ピエールはそう言うと、ドアへ後ろ指を指す。

「……まったく」

デュクロは重苦しいため息をつき、昼食の続きを諦めた。騎士が一線を越えないよう釘を差すことと、埋め合わせを考えねばならない。




 親友ルイの死に直面した形のロザリーは、家の仕事で気を紛らわせることに没頭した。まるで彼女自身が殺したかのような気負いの元、麦畑で働き、鶏を世話する日々。

 そこまで努めても、ふと悲しくなることはある。ルイと共に国外へ出られなかった事実、そしてルイと永遠に話せない事実が、眼前から決して離れようとしない。

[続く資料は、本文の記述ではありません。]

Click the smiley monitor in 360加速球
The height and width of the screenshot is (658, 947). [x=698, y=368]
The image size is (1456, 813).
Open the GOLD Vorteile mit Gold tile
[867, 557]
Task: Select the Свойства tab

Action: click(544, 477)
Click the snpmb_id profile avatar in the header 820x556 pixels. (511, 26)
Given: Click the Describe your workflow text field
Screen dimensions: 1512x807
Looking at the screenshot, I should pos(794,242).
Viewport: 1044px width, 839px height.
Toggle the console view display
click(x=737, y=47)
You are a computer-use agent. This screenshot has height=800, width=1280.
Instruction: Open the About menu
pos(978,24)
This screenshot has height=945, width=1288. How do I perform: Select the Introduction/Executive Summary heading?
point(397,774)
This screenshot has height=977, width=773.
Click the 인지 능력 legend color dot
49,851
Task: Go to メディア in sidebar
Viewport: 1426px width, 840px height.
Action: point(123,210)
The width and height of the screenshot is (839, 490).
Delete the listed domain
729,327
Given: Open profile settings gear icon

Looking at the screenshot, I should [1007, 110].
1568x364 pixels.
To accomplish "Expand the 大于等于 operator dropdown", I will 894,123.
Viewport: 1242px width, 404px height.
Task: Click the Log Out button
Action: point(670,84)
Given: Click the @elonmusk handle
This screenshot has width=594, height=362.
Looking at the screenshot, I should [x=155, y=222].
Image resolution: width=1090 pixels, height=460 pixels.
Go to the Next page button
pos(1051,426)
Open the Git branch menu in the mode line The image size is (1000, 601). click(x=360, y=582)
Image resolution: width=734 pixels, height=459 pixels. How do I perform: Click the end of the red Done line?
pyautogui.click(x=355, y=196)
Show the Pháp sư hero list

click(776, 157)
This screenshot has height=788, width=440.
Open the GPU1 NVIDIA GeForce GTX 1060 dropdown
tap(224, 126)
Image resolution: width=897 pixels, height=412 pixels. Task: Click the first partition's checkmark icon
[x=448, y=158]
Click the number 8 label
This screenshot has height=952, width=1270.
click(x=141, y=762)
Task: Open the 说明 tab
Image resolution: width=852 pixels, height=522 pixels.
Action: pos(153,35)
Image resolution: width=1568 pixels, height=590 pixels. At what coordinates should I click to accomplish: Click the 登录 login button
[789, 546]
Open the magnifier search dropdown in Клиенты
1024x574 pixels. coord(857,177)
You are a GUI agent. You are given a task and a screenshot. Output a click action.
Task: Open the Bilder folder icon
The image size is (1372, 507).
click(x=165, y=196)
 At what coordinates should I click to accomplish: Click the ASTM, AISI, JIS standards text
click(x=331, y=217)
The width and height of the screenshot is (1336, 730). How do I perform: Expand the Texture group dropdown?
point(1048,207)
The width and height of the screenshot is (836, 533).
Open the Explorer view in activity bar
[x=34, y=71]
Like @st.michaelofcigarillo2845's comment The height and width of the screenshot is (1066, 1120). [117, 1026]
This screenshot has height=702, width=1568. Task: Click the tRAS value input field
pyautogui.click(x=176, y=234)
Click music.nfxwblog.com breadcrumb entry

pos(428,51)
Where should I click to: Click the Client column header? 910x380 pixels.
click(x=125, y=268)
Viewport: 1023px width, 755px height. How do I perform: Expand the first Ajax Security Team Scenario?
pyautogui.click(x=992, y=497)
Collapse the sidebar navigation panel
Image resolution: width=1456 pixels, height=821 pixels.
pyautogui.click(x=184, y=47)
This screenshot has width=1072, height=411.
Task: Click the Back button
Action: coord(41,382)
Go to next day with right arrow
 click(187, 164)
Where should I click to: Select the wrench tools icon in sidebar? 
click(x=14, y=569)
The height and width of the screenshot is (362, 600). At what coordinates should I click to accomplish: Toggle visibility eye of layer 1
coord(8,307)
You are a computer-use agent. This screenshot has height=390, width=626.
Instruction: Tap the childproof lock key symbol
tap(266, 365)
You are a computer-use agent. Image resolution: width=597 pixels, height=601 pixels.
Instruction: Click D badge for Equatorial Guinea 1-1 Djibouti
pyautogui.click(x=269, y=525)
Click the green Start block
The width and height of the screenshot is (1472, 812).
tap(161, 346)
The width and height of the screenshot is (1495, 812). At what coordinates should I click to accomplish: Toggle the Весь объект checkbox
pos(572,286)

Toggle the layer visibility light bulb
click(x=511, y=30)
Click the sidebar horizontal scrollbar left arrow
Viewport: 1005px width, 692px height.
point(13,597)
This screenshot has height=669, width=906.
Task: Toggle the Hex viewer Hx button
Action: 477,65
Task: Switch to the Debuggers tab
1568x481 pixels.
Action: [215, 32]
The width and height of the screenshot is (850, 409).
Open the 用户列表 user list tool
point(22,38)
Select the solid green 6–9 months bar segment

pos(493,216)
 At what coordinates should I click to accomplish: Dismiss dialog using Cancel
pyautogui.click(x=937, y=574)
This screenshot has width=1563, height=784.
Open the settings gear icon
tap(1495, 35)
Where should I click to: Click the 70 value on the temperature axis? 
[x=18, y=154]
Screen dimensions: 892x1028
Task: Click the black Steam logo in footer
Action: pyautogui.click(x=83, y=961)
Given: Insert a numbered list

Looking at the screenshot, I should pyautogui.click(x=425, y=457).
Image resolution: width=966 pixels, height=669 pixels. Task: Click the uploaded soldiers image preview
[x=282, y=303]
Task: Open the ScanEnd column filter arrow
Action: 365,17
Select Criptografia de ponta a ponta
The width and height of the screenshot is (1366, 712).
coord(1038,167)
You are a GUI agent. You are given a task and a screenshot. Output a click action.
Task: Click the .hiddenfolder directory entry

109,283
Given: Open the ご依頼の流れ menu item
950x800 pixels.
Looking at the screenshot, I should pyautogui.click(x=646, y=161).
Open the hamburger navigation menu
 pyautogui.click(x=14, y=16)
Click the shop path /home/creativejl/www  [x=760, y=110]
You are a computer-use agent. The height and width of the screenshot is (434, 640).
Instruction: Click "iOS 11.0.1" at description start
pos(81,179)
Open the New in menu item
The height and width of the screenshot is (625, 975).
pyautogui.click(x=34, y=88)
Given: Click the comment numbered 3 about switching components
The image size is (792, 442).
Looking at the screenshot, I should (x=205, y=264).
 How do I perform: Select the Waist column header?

 しかし、脱出の願望がそれらで失せたわけじゃない。ルイの無念を晴らすとまでは思っていないが、外に出たい気持ちは強いまま。仕事と仕事、そして悲しみに暮れる合間に、彼女は再び計画を練っていた。一人分の旅支度も進める日々。


 一日の仕事を終え、家路についたロザリー。

「お疲れさん、君も麦もいい調子?」

「……ほどほどに頑張ってきましたよ」

ロザリーがそう答えた相手は、王城から派遣された騎士ジャンだ。 この男はロザリー宅の間近で寝泊まりし、彼女を守る役目についている。……もちろんこれは名目に過ぎず、実際は監視だ。

 デュクロは女王の役目を純粋にこなすが、決してバカな世間知らずじゃない。彼女はルイと共に行動していたロザリーが、何らかの厄介事を企んでいると察した。あんな時間に林にいたのはデートではなく、国外へ逃げるためと……。

 馬を連れた騎士がいるせいで、ロザリーは余計な緊張や制限を強いられている。彼女に取って彼は、守ってくれる存在ではなく、単なる邪魔者でしかない。用意が整っても、これでは実行に移せない。もし失敗すれば、騎士をもう一人送られる程度じゃ済まないのだ。


 ある晩、ロザリーは窓外の騎士を見た後、強く悩む。

 彼女はルイの葬儀の後、青年ヴァレリーから薬を貰った。それはいわゆる「睡眠薬」で、ルイの死にどうしても耐えられない時に飲めと言われていた。しかし、彼女はその粉薬に頼らず、仕事や脱出を糧に耐えてこられた。薬の袋は閉じたままだ。

 ところが、いらぬ騎士の存在は負担でしかない。騎士ジャンは、女王デュクロに埋め合わせとして、この家の守りを命じられた立場で、ロザリーを見張っている自覚はない。

 この頃ロザリーは、実行できるかで深夜未明まで悩み、なかなか寝つずにいた。追われたら逃げ切れるかとか、ジャンはクモが苦手ジャンじゃないかといった事柄を。

 ……やがてロザリーは、あの睡眠薬を使うと決断する。